What 16 RL Libraries Independently Got Right About Async Training
Source: huggingface
There’s something interesting that happens when a hard enough engineering problem meets enough independent teams: they all end up in roughly the same place. That’s exactly what happened across the async RL training ecosystem, and Hugging Face’s survey of 16 open-source RL libraries is one of the better technical reads I’ve seen this year.
The core problem is deceptively simple: autoregressive generation is slow, and while the model is busy producing tokens, your training GPUs are sitting idle. At long context lengths this gets brutal — a single batch of 32K-token rollouts on a 32B model can take nearly four hours on a single H100. If your training loop is synchronous, that’s four hours of expensive hardware doing nothing.
The Pattern Everyone Converged On
Every library surveyed landed on the same fundamental solution: physically separate the inference GPUs from the training GPUs, let them run at their own pace, and decouple them with a rollout buffer.
Inference pool → [rollout buffer] → Training pool
↑ |
└──── async weight push ───────────┘
Generation runs continuously.

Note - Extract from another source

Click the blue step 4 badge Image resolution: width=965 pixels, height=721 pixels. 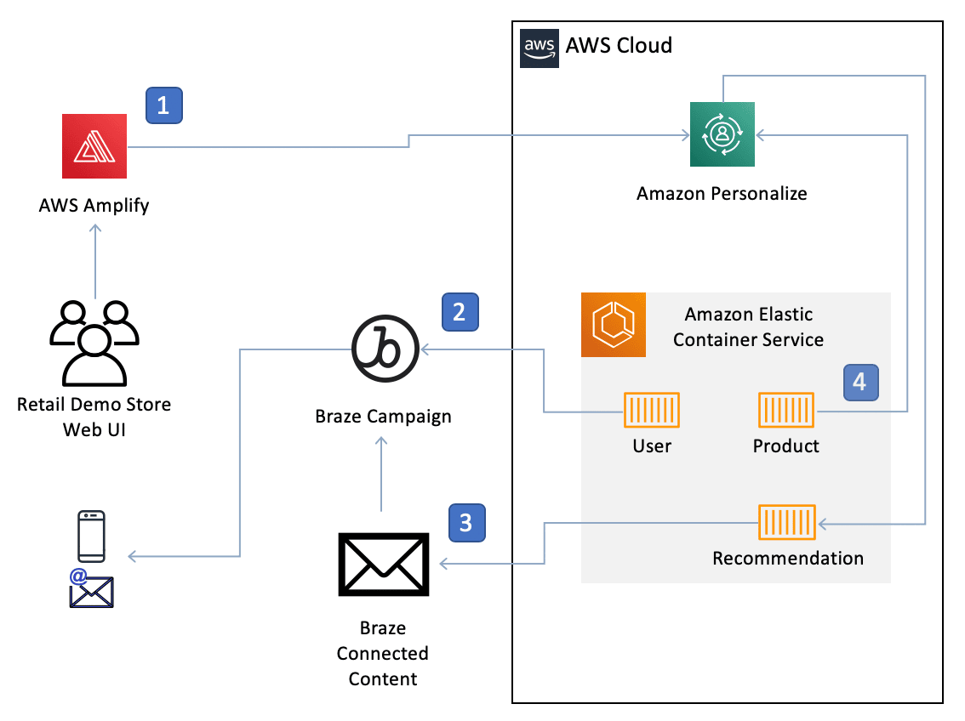click(860, 382)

Training pulls from the buffer, computes gradients, and pushes updated weights back asynchronously. Both loops stay busy. This convergent design across 16 independent teams is basically empirical proof that this is the right abstraction for the problem.
What differs is the implementation details — and those details matter a lot.

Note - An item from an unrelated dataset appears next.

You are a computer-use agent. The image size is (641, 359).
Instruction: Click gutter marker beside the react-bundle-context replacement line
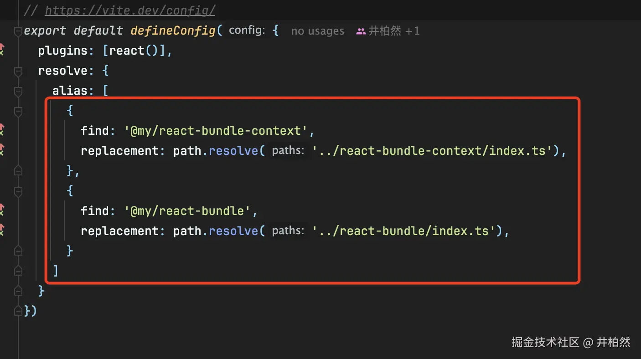click(2, 150)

The Staleness Problem Is the Real Design Question
When you decouple generation from training, your rollouts are produced by a slightly older version of the policy. How stale is too stale? Libraries handle this three ways:
- Version rejection — drop samples older than a threshold. Simple, but wastes the compute spent generating them.

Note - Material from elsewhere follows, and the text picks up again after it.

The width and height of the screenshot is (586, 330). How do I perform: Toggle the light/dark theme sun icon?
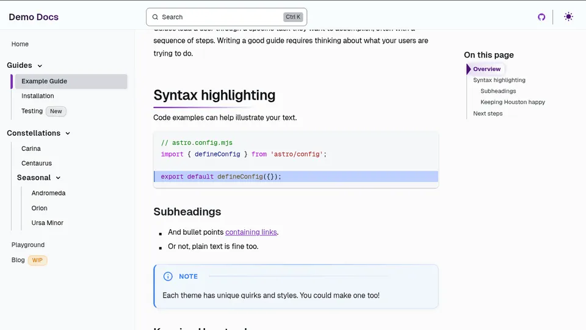tap(568, 17)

- Depth bounding — limit the buffer depth so staleness is bounded by construction.
- Importance sampling correction — reweight stale gradients by the likelihood ratio between old and current policy. Preserves throughput but increases gradient variance.
Production systems tend to combine all three. That’s telling — there’s no clean single answer, just a set of trade-offs you have to navigate based on your specific regime.
Weight Sync Is Wilder Than I Expected
The range of approaches here surprised me. Most libraries do an NCCL broadcast on the order of 100–500ms between training steps. PipelineRL does something qualitatively different: it swaps weights between individual forward passes, taking roughly 1–10ms. That’s not an incremental improvement — it’s a different regime of staleness entirely.
For LoRA training, adapter-only sync shrinks this further to sub-millisecond transfers, since you’re only moving a few million parameters instead of billions. If you’re doing LoRA, this basically eliminates sync latency as a bottleneck.
The MoE Gap
This is the part of the survey I’d flag for anyone training frontier-scale models. Sparse MoE models (DeepSeek-V3, Qwen3-MoE, Mixtral) require Expert Parallelism to preserve the sparsity advantage. ZeRO-based libraries — which cover a lot of the popular tooling — will load MoE checkpoints fine but silently AllGather all experts on every forward pass. You get dense compute with sparse model weights. That’s a correctness problem disguised as a performance problem.
Only Megatron-backed libraries and those using FSDP2 with Expert Parallelism actually handle this correctly. If you’re training a frontier MoE and using DeepSpeed ZeRO, worth double-checking what’s actually happening.
There’s also a deeper issue the post raises around expert routing consistency — inference engines and training stacks can route tokens to different experts due to floating-point differences in the gating function. No current library implements the “Keep Routing” fix that would record routing decisions during sampling and enforce them during the training forward pass. It’s a systematic gap.
The Bigger Takeaway
What I find most useful about this survey is it reframes async RL infrastructure as a general problem, not a GRPO-specific one. Process reward models, on-policy distillation, multi-agent pipelines — they all fit the same generation-scoring-training loop. Libraries that treat the scoring component as a pluggable interface will generalize cleanly; ones that hardcode a verifier call will require forking.
The convergence story is the headline, but the gap analysis is where the actual work is.